The Programme Manager of an IFC supported initiative dubbed ‘Efficient Securities Markets Institutional Development (ESMID) Evans Osano explained that the funds would go towards streamlining the legal and regulatory framework and ensure the development of a well-functioning securities market.
“The IFC is looking to do a local currency bond issue in Kenya and that has received the regulatory approvals. The amount will be used to finance the (local currency) pipeline,” Osano added.
A local currency bonds market would not only enable the country to attract more Foreign Direct Investments but also instil confidence in the local capital markets.
Kenya has a relatively well developed bonds market through which some Sh82 billion worth of infrastructure bonds have been raised since 2009.
At the end of 2010 for example, the bond turnover as a percentage of the Gross Domestic Product (GDP) increased to 17 percent up from a turnover of five percent in 2009, making Kenya the second biggest bond market in Africa in terms of turnover.
Despite its vibrancy, however, the market is largely dominated by government securities, which accounts for 90 percent of all bonds issued.
While the corporate bond segment has grown with companies such as KenGen, Safaricom and Housing Finance coming into the market, corporates participation is still very low.
The government, through the Capital Markets Authority (CMA), the Finance Ministry and other stakeholders are undertaking initiatives and reforms to ensure efficient markets that will encourage the private sector to harness the local capital.
Such measures include the development of an Over The Counter (OTC) trading platform that portends a less stringent regulatory and transparent framework.
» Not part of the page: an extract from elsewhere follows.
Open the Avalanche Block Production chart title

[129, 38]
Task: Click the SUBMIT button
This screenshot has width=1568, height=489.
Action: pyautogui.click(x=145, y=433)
Others reforms in the pipeline include the Automated Trading System, Primary Dealers and Market Makers, government bond index and the demutualisation of the securities exchange.
“We have had a lot of gains but obviously there is a lot of scope and based on that, we did convene a bond steering committee with the objective of ensuring that the bond reforms are on going,” CMA Chief Executive Officer Stella Kilonzo said.
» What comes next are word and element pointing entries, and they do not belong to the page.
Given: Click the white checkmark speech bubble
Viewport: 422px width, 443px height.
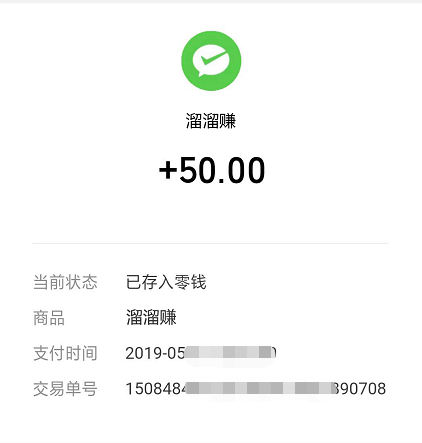Looking at the screenshot, I should click(211, 61).
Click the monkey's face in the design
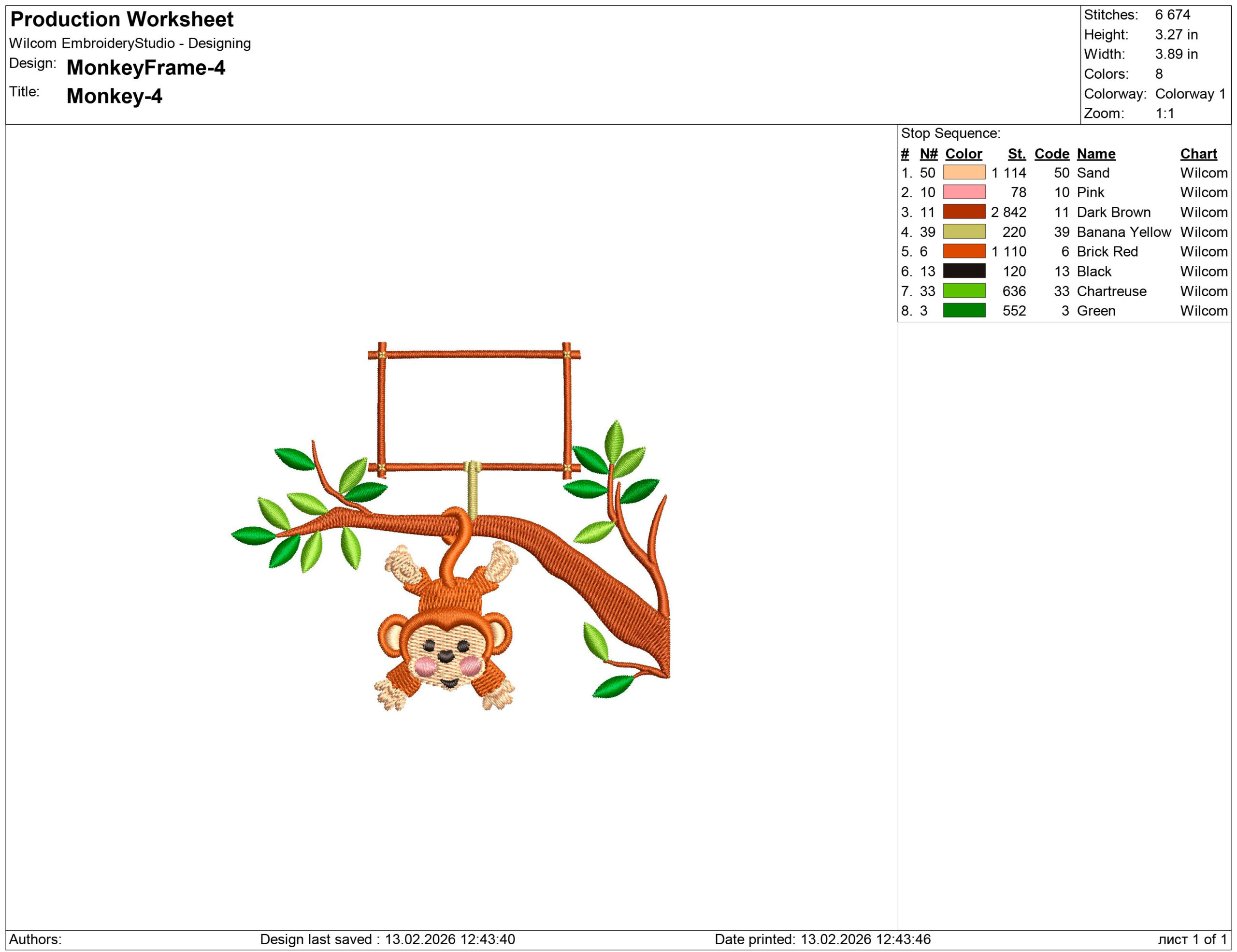 [445, 651]
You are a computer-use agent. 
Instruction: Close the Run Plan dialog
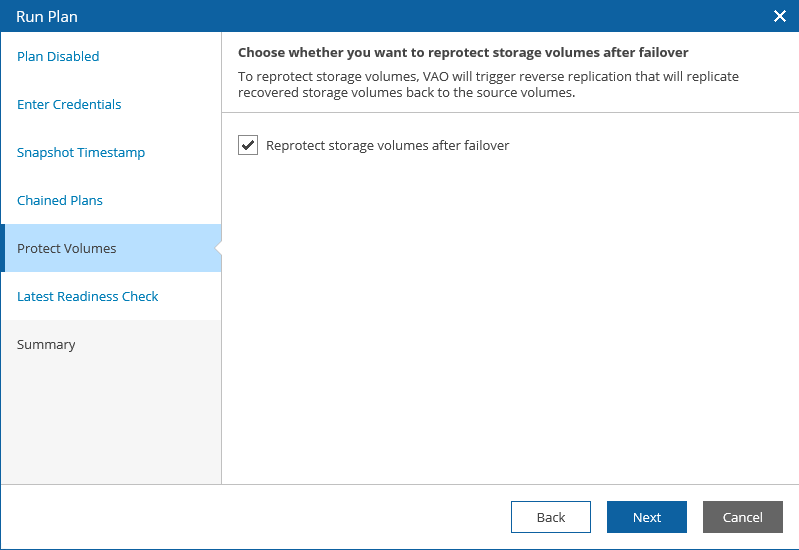780,16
To ensure that the market is all inclusive, the government is also mulling the development of a system that will allow retail investors to purchase Treasury Bills and Bonds through their mobile phones.
These programmes notwithstanding, the secondary market has suffered a backlash following the current market conditions characterised by soaring inflation and a steep rise in interest rates.
This has resulted in some potential bond issuers putting on hold their plans to come to the market and thus a reduction in the uptake of these securities.
However, as the government moves to stabilise the macroeconomic environment, there’s optimism that the situation will improve, with the various firms that are considering tapping into the market getting the conviction to do so.
And in an effort to ‘diversify the risks’, the players have learnt that such efforts should not be confined to the country alone but should be extended across the East African region.
“At the East African Securities Regulators Authority, we recently approved regional bond guidelines to facilitate the issuance of bonds within the East African space. From the Kenyan side, we are in the process of having those gazetted,” Kilonzo disclosed.
This development stems from the realisation that the region needs to coordinate the implementation of monetary, fiscal and debt policies in order to benefit from economies of scale.
“Many of the African economies are small with shallow capital markets. It is for this reason that the efforts being taken through the assistance of ESMID (also funded partially by the Swedish International Development Cooperation Agency) to integrate the securities markets is in the right direction,” concurred Finance Permanent Joseph Kinyua through his Director of Debt Management John Murugu.
Such integration is particularly crucial at a time when the global economy is faced with uncertainty and thus gives credence to the importance of the bond market as having the ability to absorb volatility, give governments a tool to reduce the impact of the economic crisis as well as one that has the potential to improve a country’s monetary stability.
In addition, the need for bonds in financing infrastructure development in East Africa and other emerging markets cannot be gained.